═══ DATASET EXTRACT

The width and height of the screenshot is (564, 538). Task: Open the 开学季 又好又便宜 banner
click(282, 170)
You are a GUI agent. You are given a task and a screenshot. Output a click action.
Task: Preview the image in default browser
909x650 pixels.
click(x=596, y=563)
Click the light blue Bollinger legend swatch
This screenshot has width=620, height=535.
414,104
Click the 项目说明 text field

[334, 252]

══════
═══ DATASET EXTRACT

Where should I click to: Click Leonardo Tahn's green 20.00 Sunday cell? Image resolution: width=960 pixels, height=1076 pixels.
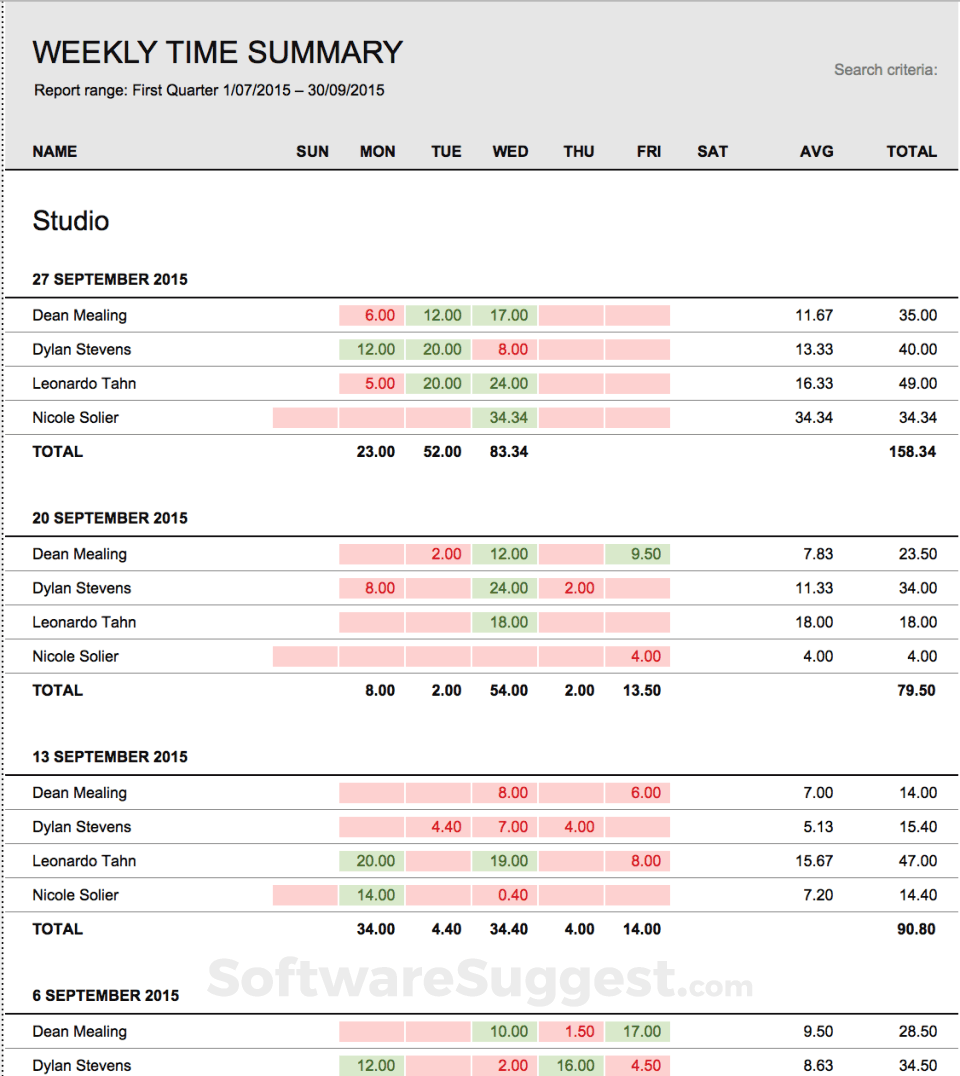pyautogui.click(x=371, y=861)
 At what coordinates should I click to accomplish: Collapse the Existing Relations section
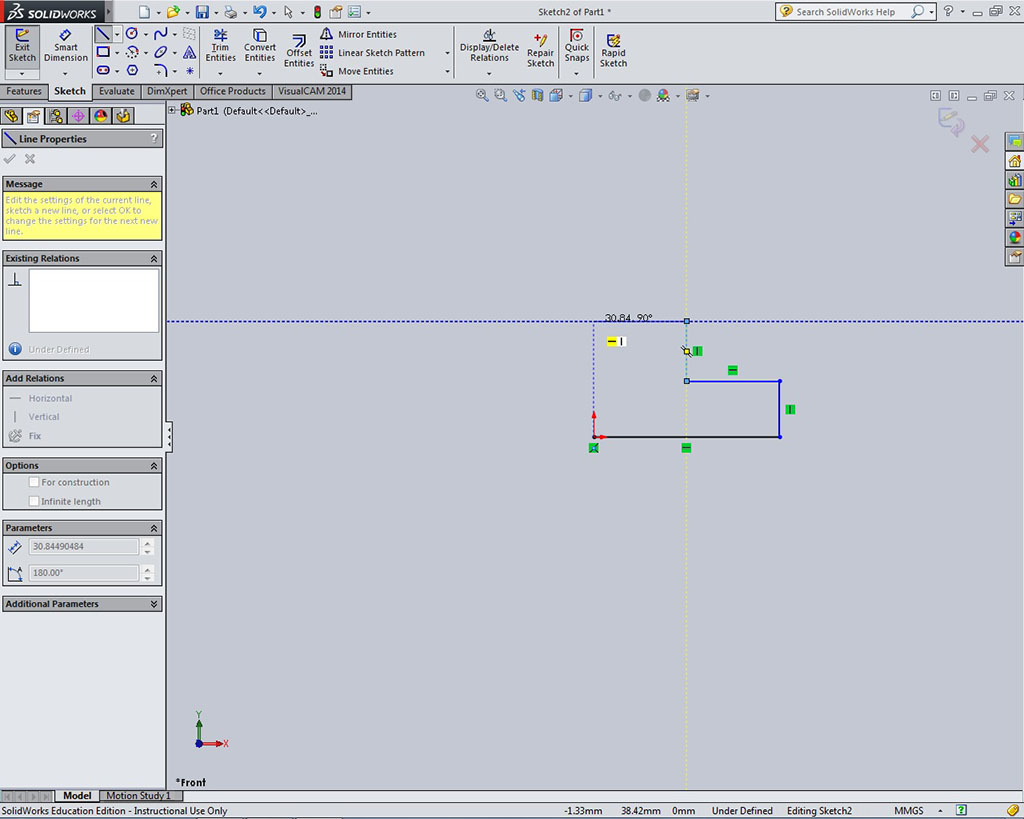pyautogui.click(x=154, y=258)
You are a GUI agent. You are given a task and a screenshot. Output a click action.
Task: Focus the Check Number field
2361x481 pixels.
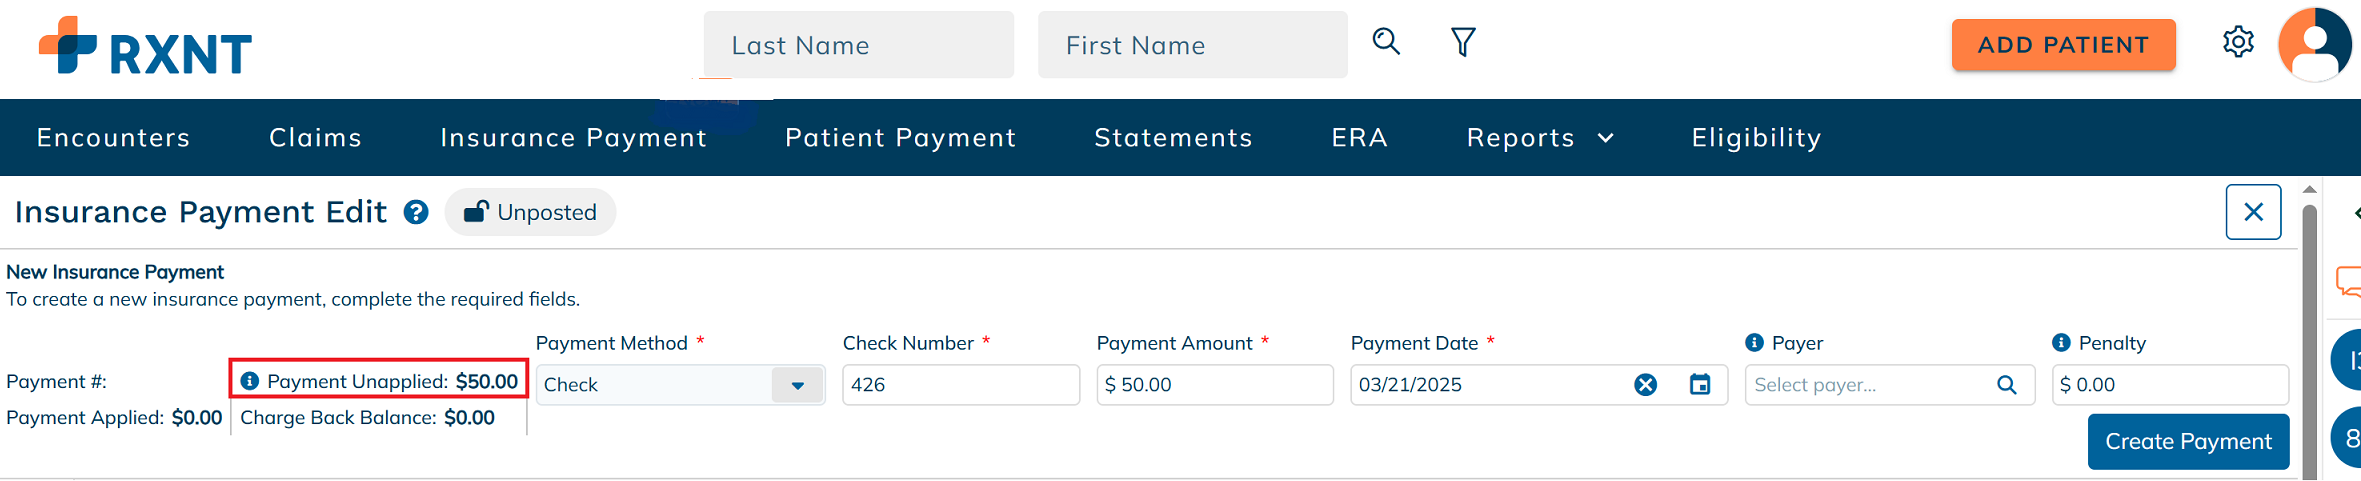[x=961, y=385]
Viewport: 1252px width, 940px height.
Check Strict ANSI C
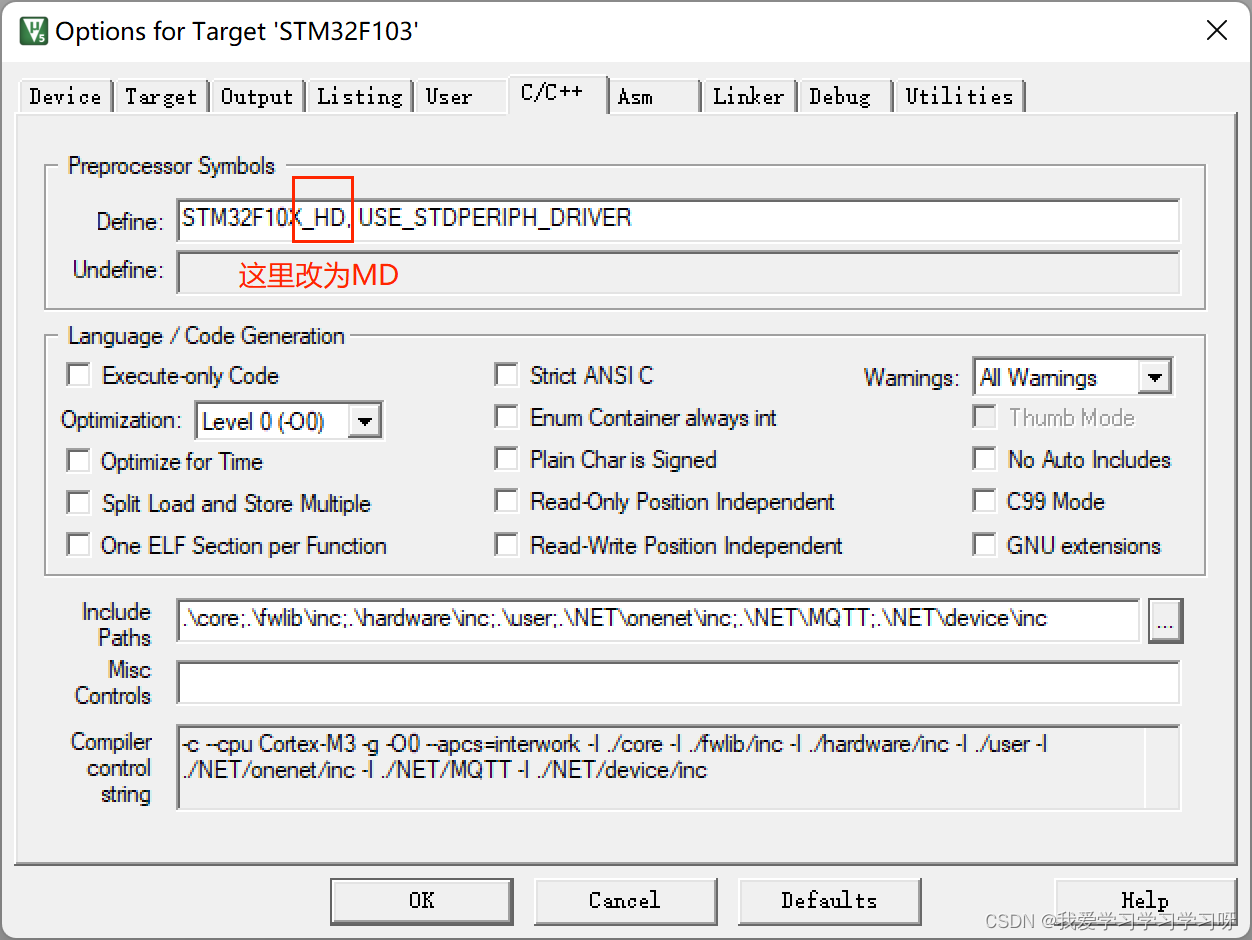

══════

BRIEF: Filter the records, keeping only lines that contain "Check", and show those lines.

WRITTEN SOLUTION:
Task: Focus the Check Number field
Check Strict ANSI C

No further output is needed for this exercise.